I am not a native speaker. This usually comes as a surprise not only to people who have only known me by writing but also to people whose mother tongue actually is English and who met me in person. When I went to Canada for a holiday, most people assumed I was British. The Brits tended to think I was Australian for a while and nowadays just go by “you have an accent – but I have no idea what it is”. One of my Canadian friends even believed I was raised bilingually until I explained to him that no, I had started learning English when I was already eleven years old.

I lived in Edinburgh in 2010/2011 and did my masters degree there. It was probably the most amazing year of my life so far and it opened up so many new doors to me. I also met many lovely people from many different countries there whom I have done my best to stay in contact with.

Today, about fifty percent of my friends are international.
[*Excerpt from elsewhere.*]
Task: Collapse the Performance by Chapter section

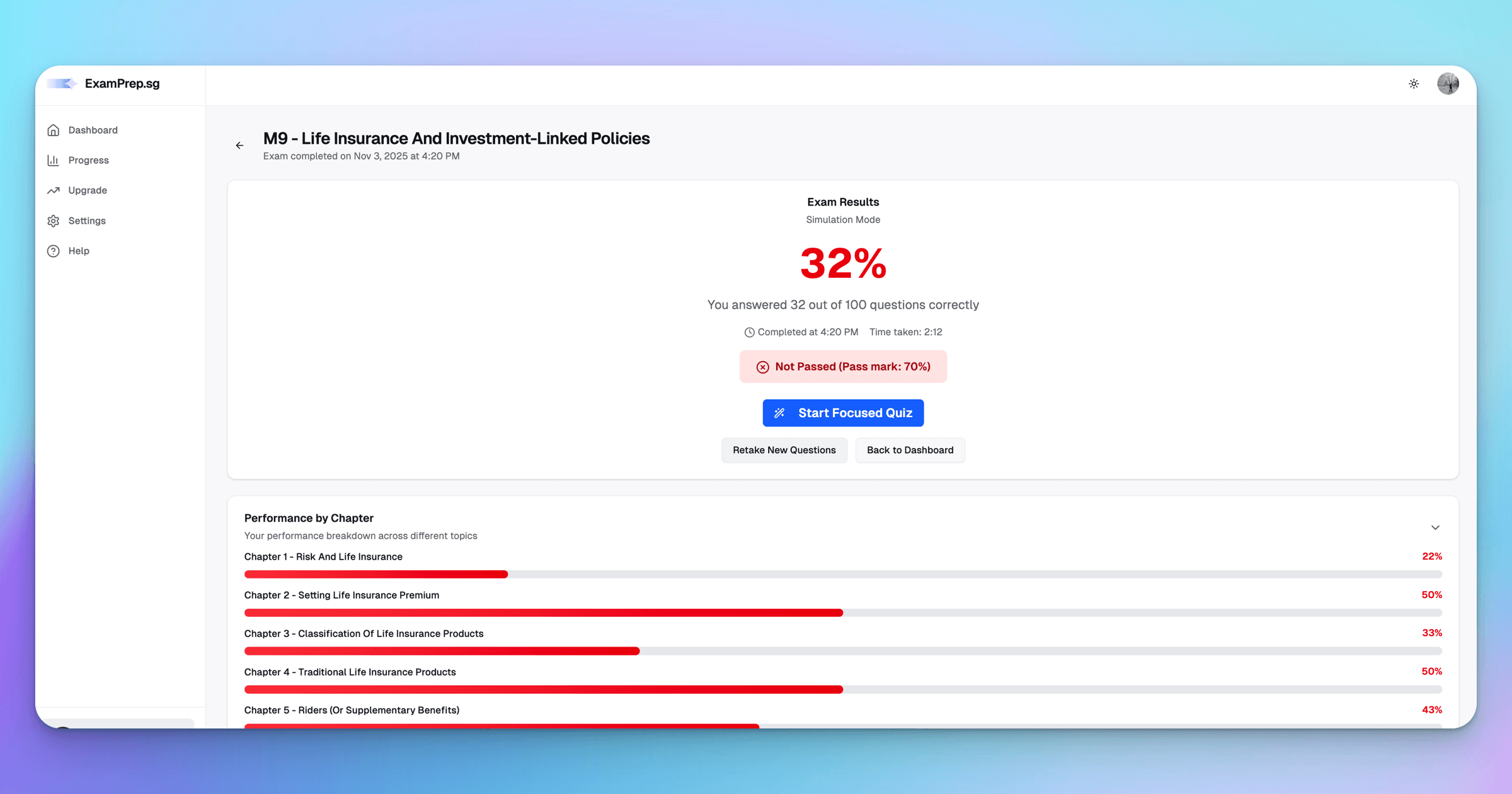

Even though I live in Germany, at least half of my communication happens in English. I write fanfiction on the side and have done so for years. It never once crossed my mind to do that in German. I dream in English, I think in English and there’s literally no more effort involved in writing a story in English than there would be in writing one in German.

Considering the fact that almost everyone on this planet speaks English and hardly anyone speaks German, the choice which language “Prodigy” would be written in was pretty easy.

How the idea for “Prodigy” came to life

Most of the time, my stories start with a character. That character will walk into my head and demand a story to be written around them. A few characters have been in my head for a long while now and I still haven’t found the right story for them. Believe me, I tried. I even got a few chapters down here and there, but then found that they didn’t fit into the world I had built them after all. “Prodigy” was different. It started off with a Facebook message from my friend Josh. He sent me an article about a very expensive and famous violin having been stolen in Berlin. It was just a very short article, but it somehow triggered an immediate idea.

“You know,” I remember telling my partner, “this would make for a really gripping story.”

“Prodigy” turned out to be something very different from what I first thought it would be, but it became something good and something I am damn proud of.